Task to carry out
Output each entry verbatim.

Data section

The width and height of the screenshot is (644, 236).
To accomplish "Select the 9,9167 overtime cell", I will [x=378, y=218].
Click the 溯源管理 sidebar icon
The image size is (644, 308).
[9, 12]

Your response
The width and height of the screenshot is (644, 236).
To accomplish "Select the 9,9167 overtime cell", I will [x=378, y=218].
Click the 溯源管理 sidebar icon
The image size is (644, 308).
[9, 12]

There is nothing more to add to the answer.